(Records excerpted from a collection)
====================

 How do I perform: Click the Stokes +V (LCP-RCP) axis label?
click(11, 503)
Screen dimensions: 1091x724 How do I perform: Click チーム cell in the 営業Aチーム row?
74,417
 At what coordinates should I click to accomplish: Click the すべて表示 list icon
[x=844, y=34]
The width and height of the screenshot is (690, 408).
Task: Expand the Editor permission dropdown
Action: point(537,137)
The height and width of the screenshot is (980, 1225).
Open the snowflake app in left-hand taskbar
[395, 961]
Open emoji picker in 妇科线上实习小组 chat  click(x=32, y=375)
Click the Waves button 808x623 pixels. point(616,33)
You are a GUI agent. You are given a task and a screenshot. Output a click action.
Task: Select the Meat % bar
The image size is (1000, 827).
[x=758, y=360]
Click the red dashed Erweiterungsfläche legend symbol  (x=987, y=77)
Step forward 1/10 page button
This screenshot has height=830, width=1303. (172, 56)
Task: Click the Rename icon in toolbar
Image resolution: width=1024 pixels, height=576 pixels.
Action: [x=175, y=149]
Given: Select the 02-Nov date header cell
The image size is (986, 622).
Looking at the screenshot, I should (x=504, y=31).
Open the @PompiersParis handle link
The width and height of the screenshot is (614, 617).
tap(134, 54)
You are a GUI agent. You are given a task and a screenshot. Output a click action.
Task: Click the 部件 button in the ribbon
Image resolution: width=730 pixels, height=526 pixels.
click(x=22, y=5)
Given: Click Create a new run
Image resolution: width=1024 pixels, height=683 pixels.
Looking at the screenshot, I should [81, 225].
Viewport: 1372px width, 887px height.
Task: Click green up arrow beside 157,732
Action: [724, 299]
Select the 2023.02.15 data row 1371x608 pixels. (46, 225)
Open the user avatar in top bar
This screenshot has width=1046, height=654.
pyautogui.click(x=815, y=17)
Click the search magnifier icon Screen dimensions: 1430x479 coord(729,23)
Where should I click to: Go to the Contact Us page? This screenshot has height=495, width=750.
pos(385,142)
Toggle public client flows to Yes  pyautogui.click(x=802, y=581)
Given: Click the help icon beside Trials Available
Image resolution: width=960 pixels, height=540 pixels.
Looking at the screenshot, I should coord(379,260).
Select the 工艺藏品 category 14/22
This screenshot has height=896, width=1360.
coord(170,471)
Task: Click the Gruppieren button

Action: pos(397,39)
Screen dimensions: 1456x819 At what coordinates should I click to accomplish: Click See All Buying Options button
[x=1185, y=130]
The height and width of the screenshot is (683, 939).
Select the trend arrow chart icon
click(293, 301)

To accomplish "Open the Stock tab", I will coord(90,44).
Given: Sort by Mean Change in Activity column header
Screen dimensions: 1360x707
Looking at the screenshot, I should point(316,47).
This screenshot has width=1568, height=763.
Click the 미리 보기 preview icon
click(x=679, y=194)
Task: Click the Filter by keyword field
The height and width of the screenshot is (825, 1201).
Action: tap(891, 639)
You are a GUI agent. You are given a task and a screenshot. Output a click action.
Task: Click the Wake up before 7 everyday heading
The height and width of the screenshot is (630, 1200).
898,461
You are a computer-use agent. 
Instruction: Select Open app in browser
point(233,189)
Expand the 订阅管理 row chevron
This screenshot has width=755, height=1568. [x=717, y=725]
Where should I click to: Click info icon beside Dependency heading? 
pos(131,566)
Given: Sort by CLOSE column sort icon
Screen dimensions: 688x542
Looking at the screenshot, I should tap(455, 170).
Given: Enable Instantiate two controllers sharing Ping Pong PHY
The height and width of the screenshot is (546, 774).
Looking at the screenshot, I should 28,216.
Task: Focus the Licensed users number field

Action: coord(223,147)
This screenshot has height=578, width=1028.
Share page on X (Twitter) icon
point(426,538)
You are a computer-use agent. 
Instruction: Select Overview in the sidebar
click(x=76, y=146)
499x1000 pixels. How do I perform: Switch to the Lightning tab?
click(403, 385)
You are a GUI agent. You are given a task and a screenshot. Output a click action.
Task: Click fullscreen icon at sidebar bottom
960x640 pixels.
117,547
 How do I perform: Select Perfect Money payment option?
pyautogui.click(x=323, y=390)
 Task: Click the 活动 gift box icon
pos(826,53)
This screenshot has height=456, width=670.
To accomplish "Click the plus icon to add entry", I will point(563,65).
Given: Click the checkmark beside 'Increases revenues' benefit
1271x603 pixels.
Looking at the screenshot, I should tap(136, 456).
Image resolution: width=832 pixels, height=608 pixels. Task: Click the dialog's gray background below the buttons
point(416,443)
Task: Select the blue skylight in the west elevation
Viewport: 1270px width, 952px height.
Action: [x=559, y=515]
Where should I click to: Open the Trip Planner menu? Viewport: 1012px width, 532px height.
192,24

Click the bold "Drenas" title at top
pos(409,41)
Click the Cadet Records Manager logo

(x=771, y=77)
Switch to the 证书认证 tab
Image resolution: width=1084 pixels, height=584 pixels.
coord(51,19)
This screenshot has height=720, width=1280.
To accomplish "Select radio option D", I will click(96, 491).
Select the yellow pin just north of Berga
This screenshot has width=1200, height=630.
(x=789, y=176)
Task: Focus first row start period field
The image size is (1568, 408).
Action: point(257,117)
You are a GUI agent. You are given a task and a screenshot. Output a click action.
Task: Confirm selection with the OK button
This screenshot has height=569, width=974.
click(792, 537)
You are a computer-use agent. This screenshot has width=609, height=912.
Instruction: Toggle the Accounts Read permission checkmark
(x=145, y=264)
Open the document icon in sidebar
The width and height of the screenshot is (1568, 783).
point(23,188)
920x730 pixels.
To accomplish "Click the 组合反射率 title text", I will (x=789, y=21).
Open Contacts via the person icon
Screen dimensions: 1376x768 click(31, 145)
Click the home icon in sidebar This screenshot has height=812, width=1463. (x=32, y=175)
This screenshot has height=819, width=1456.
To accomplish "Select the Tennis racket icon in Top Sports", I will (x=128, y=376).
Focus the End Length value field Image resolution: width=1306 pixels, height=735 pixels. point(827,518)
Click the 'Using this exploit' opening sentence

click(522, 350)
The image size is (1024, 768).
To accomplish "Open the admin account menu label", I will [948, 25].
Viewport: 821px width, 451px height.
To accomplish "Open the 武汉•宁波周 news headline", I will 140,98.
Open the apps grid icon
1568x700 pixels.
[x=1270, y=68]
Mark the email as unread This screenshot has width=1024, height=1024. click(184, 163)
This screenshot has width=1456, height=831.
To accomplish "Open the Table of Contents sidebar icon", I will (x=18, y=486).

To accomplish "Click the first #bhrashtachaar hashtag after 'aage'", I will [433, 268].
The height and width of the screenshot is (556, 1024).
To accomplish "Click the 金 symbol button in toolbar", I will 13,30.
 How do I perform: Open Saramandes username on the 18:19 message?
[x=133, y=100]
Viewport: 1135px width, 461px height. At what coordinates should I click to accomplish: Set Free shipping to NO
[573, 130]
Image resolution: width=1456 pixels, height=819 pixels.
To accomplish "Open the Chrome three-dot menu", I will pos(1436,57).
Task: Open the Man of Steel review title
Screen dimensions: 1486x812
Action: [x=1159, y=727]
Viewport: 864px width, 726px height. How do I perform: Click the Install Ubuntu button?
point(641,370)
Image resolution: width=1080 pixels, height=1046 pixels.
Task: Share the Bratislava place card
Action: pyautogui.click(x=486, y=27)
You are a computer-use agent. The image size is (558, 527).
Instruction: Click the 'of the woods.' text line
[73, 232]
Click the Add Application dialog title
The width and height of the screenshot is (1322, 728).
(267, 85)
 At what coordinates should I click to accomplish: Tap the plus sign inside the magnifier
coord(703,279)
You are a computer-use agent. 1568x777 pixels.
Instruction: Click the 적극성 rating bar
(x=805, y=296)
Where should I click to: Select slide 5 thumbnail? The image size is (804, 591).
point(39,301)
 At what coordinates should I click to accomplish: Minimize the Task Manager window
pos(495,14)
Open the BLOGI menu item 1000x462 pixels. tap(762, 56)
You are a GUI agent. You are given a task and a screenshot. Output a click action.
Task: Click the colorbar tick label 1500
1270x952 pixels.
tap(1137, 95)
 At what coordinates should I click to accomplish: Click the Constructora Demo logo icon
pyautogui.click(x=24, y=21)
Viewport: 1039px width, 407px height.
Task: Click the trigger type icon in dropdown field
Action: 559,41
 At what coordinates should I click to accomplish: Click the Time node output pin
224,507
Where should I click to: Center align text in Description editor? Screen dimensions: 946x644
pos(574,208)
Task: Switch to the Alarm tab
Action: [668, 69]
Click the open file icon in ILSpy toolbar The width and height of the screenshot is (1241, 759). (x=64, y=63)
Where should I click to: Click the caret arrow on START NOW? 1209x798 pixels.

====================

→ Brief:
Return only the exact lines from the opening of the records through the line that contains "Click the red", both included.

→ Answer space:
 How do I perform: Click the Stokes +V (LCP-RCP) axis label?
click(11, 503)
Screen dimensions: 1091x724 How do I perform: Click チーム cell in the 営業Aチーム row?
74,417
 At what coordinates should I click to accomplish: Click the すべて表示 list icon
[x=844, y=34]
The width and height of the screenshot is (690, 408).
Task: Expand the Editor permission dropdown
Action: point(537,137)
The height and width of the screenshot is (980, 1225).
Open the snowflake app in left-hand taskbar
[395, 961]
Open emoji picker in 妇科线上实习小组 chat  click(x=32, y=375)
Click the Waves button 808x623 pixels. point(616,33)
You are a GUI agent. You are given a task and a screenshot. Output a click action.
Task: Select the Meat % bar
The image size is (1000, 827).
[x=758, y=360]
Click the red dashed Erweiterungsfläche legend symbol  (x=987, y=77)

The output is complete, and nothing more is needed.